## Work required
Pull out the passage below on Carol Fitz-Gibbon and her school performance center, and copy it word for word in full.

Every time Carol Fitz-Gibbon steps out of her office at Durham University’s department of education she looks out to the great cathedral, one of the Romanesque wonders of Western civilisation, an ancient seat of learning and inquiry. But her own empire lies not within the university’s rambling medieval fabric. It is out on the city’s edge in the rapidly-expanding science park.

The Curriculum, Evaluation and Management Centre, that she founded and directs, is the largest provider of performance indicators for schools in the UK.

It has just moved to new premises, built for number-crunching and data evaluation, where Professor Fitz-Gibbon presides over a team of 17 research assistants, including mathematicians, computer scientists and physicists, handling a raft of performance information systems for schools.

She has been the pioneer and is the queen of value-added in this country, providing thousands of schools with externally measurable indicators of the value they add to pupils’ attainment.

In addition to raw exam results, she looks at student satisfaction and related issues such as class size, time allocated and teaching strategies on the basis of a year-by-year, pupil-by-pupil, subject-by-subject scrutiny.

Professor Fitz-Gibbon believes her work has taken off because she provides schools with the evidence they need to produce clear and informed strategies. As a former maths and physics teacher she has seen it as her quest to “do good science” in education. She objects fundamentally to judgments being made without sound evidence.

## Data records

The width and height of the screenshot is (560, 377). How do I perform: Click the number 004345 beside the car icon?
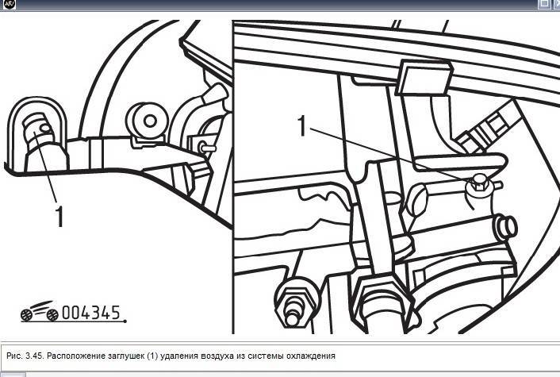coord(91,313)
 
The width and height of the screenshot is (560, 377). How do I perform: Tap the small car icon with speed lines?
coord(40,310)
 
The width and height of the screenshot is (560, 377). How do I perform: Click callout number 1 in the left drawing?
coord(59,216)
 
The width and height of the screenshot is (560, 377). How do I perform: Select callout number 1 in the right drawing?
coord(302,125)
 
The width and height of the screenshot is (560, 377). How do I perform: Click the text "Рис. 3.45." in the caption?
coord(25,356)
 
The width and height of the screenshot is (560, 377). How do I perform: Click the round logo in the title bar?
coord(9,5)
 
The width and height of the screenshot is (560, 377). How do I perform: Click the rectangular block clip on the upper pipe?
coord(424,78)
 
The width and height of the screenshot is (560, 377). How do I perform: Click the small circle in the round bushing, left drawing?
coord(151,121)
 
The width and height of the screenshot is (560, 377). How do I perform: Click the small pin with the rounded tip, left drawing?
coord(207,147)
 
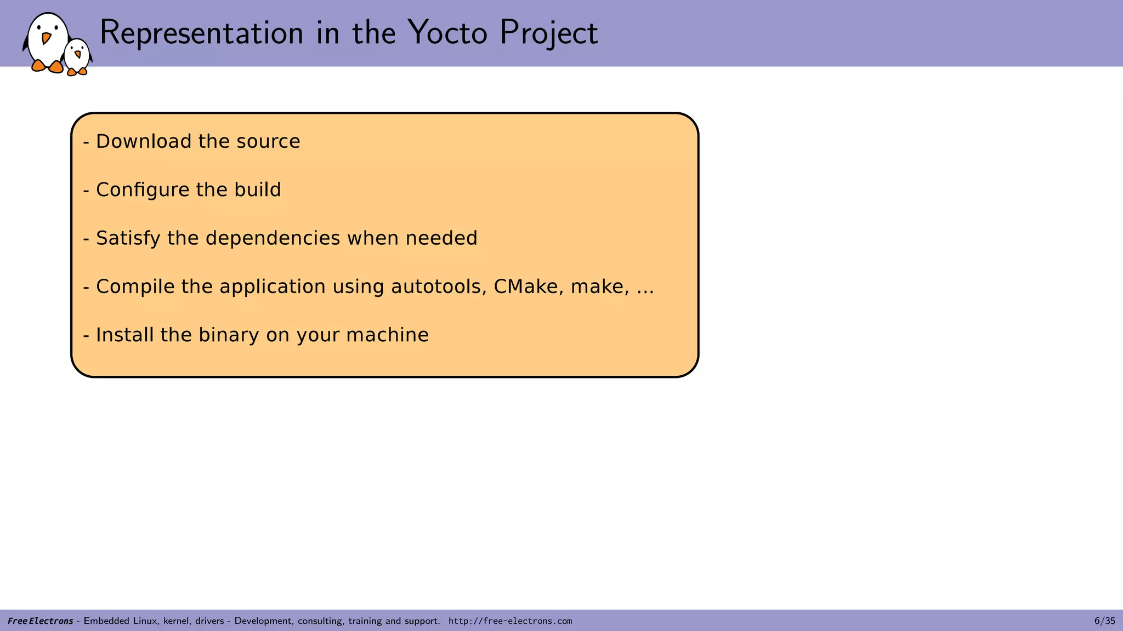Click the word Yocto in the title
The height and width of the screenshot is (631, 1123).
(447, 33)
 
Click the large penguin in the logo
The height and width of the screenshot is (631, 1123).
(47, 42)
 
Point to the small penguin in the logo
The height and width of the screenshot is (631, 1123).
(77, 56)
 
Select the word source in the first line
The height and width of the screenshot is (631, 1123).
(268, 141)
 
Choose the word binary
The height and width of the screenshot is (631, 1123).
(229, 335)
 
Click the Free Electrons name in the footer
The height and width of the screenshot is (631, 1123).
(40, 621)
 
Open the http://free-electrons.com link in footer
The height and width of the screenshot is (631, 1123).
(510, 621)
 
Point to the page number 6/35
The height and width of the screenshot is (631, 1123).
(1104, 621)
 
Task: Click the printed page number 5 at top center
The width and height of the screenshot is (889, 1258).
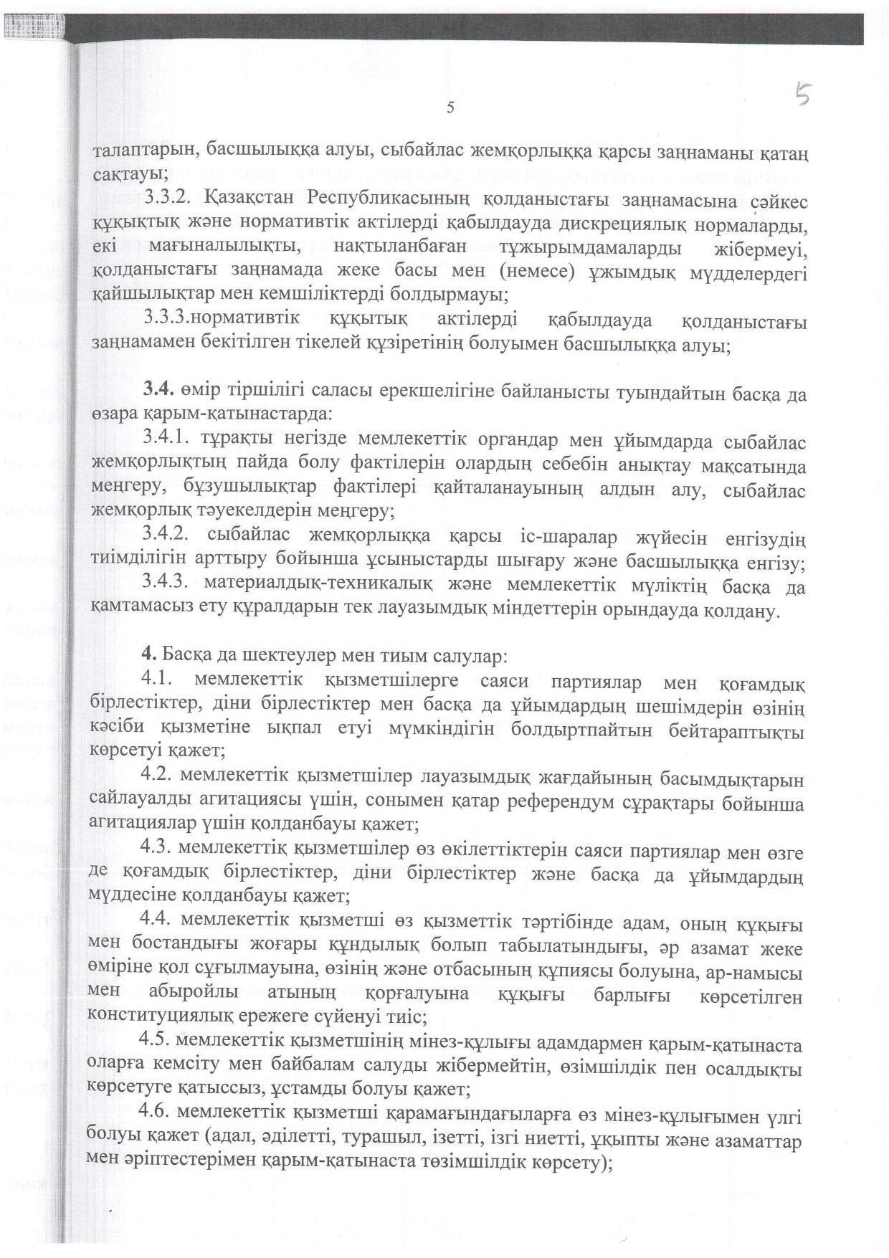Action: point(450,108)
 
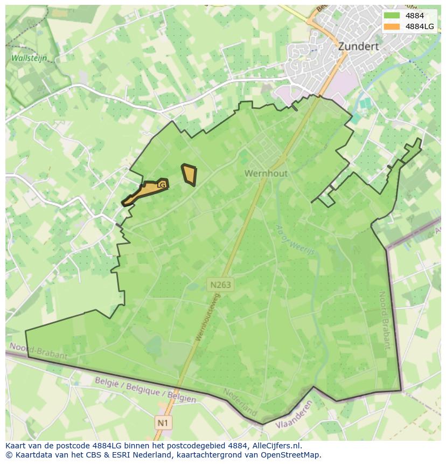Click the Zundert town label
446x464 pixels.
point(358,46)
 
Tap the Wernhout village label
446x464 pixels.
point(266,174)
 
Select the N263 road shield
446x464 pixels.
point(221,284)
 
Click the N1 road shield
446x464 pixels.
point(163,423)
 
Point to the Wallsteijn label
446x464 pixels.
point(29,58)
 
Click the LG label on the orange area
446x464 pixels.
point(161,185)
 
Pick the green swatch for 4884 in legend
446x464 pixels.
point(392,16)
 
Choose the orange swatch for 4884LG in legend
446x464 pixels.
point(392,26)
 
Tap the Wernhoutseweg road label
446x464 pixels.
point(208,317)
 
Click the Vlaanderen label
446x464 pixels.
point(294,415)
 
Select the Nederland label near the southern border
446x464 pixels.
point(240,402)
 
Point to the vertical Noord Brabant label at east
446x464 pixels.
point(384,320)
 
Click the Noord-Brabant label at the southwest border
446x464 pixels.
point(39,351)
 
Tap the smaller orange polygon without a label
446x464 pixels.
point(189,175)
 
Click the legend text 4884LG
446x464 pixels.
point(420,26)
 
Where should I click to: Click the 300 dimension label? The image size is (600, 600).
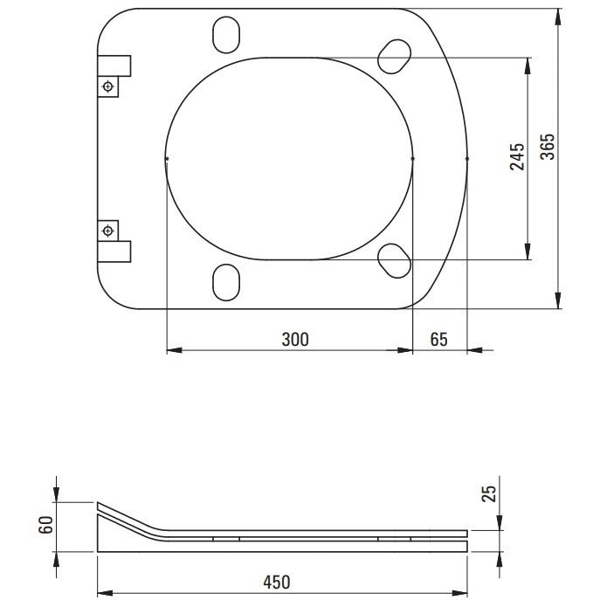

## Answer to the exercise
Every time Carol Fitz-Gibbon steps out of her office at Durham University’s department of education she looks out to the great cathedral, one of the Romanesque wonders of Western civilisation, an ancient seat of learning and inquiry. But her own empire lies not within the university’s rambling medieval fabric. It is out on the city’s edge in the rapidly-expanding science park.

The Curriculum, Evaluation and Management Centre, that she founded and directs, is the largest provider of performance indicators for schools in the UK.

It has just moved to new premises, built for number-crunching and data evaluation, where Professor Fitz-Gibbon presides over a team of 17 research assistants, including mathematicians, computer scientists and physicists, handling a raft of performance information systems for schools.

She has been the pioneer and is the queen of value-added in this country, providing thousands of schools with externally measurable indicators of the value they add to pupils’ attainment.

In addition to raw exam results, she looks at student satisfaction and related issues such as class size, time allocated and teaching strategies on the basis of a year-by-year, pupil-by-pupil, subject-by-subject scrutiny.

Professor Fitz-Gibbon believes her work has taken off because she provides schools with the evidence they need to produce clear and informed strategies. As a former maths and physics teacher she has seen it as her quest to “do good science” in education. She objects fundamentally to judgments being made without sound evidence.